And so we who love her fiercely (each in our own particular way) sit vigil. We count breaths. We rub Vitamin E on her lips and swab her mouth with glycerin. We talk to her. We comb her hair. We scratch her back the way she used to love. We pray with the priest who missed just one beat when we confessed she wasn't officially a Roman Catholic, but she was catholic in spirit. We rub lotion on her arms. We look at pictures of her giggling with delight over her grandchildren and her greats.
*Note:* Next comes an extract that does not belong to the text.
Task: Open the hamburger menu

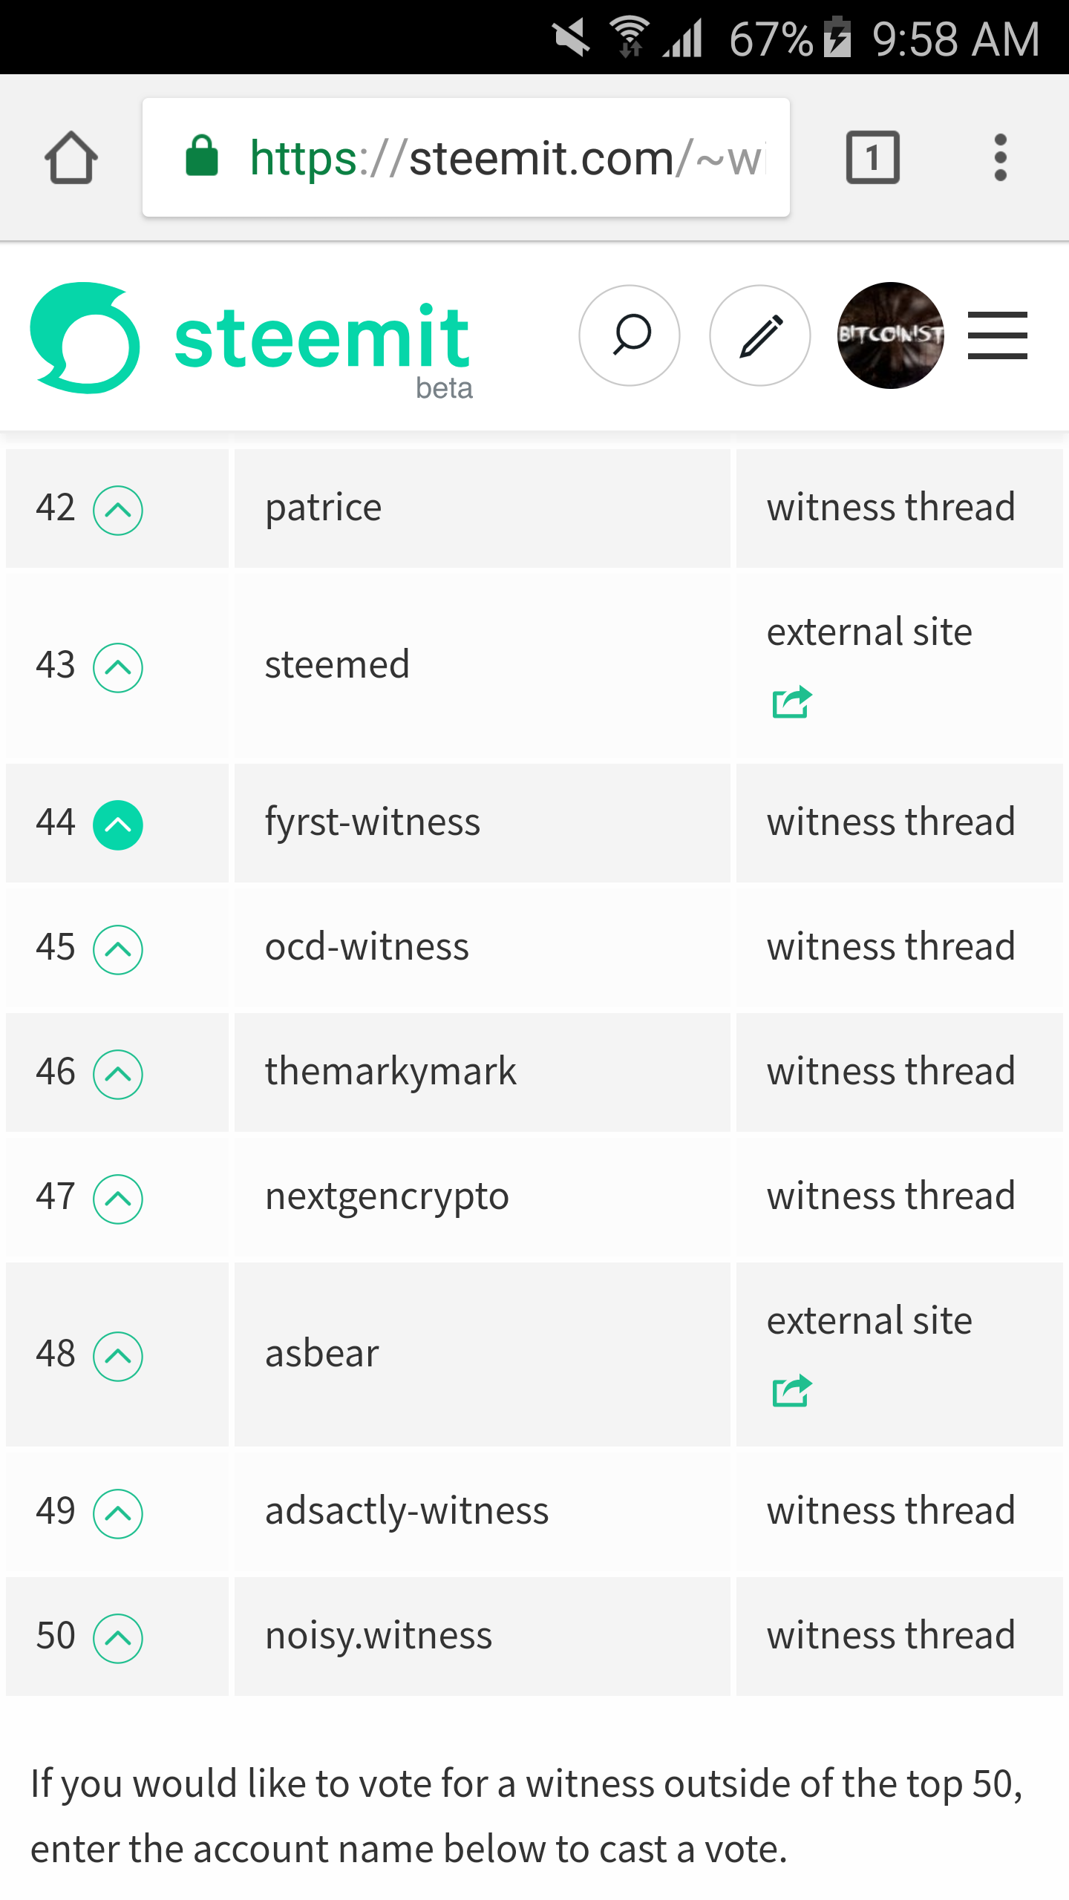Action: 998,335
Does she need us here? Doubtful. She has always been strong and independent, resourceful and private. An Army nurse in wartime, who tended poor souls released from concentration camps and cared for burn victims. A sister. A mother of three boys, now men with families of their own. A student of thrift who spent money reluctantly and saved money religiously. A quilter. A walker. A modest woman who was more interested in helping than being helped. In listening than in talking.
Do I need to be here? Absolutely.
She is my mother-in-law, the woman I met the day her son and I told her we were having a baby. Not something she necessarily wanted to hear from a child still in college, but news she met with grace and warmth. She welcomed me that day, some 37 years ago, and she, a woman who was not known for her displays of affection, made clear she loved me every day since then.
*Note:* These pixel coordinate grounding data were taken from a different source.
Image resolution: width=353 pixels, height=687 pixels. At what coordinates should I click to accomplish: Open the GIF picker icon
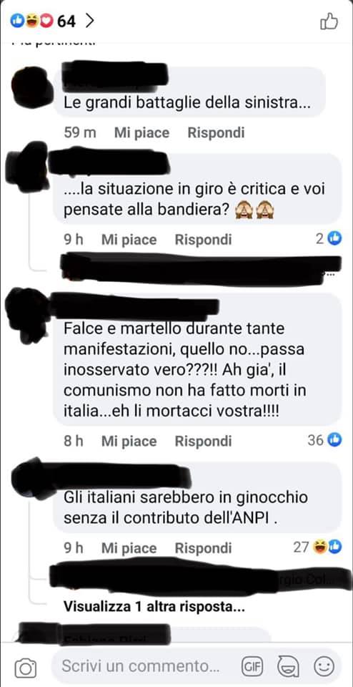point(252,667)
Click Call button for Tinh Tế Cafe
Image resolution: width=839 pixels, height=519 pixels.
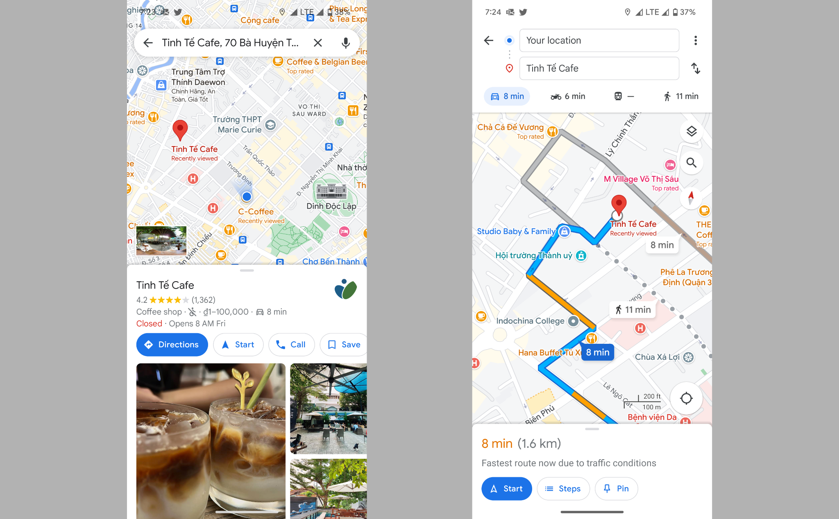[293, 344]
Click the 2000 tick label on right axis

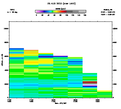[115, 84]
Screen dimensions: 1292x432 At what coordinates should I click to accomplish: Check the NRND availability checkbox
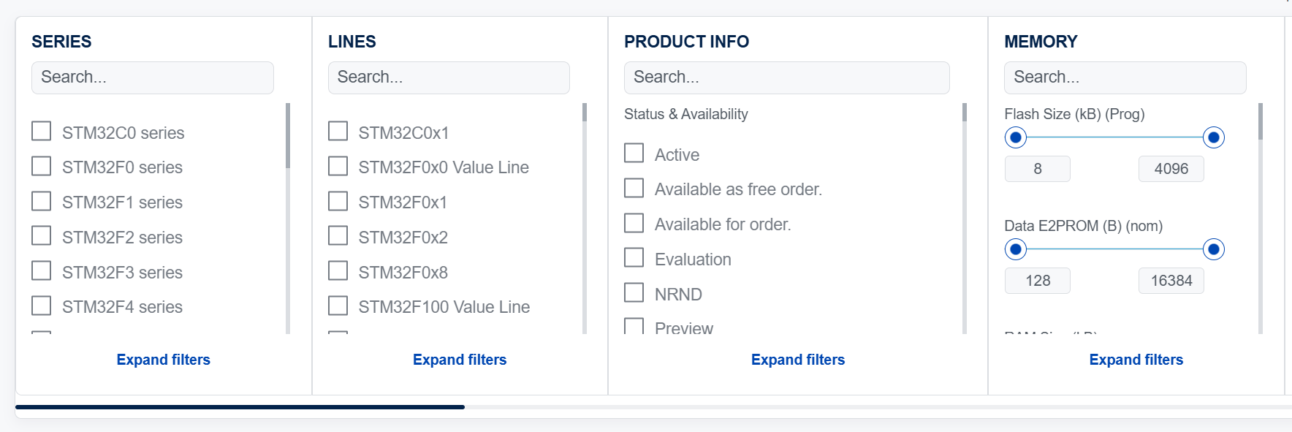coord(634,293)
What can I do for her now? I can talk to her; I can tell her I love her. Can she hear me? Doubtful. I can rub more lotion on her arms. I can straighten the sheet that covers her. I can hold her while the nurse swabs the blisters forming from too long in bed. I can comb her hair. I can squeeze her hand. Does she know any of this? I can't know.
But I do know this: I know it matters to me. I accept that my vigil here is as much for me as it is for her. I love you, Roberta Joan Brady, and I am honored that you loved me. That is more than enough.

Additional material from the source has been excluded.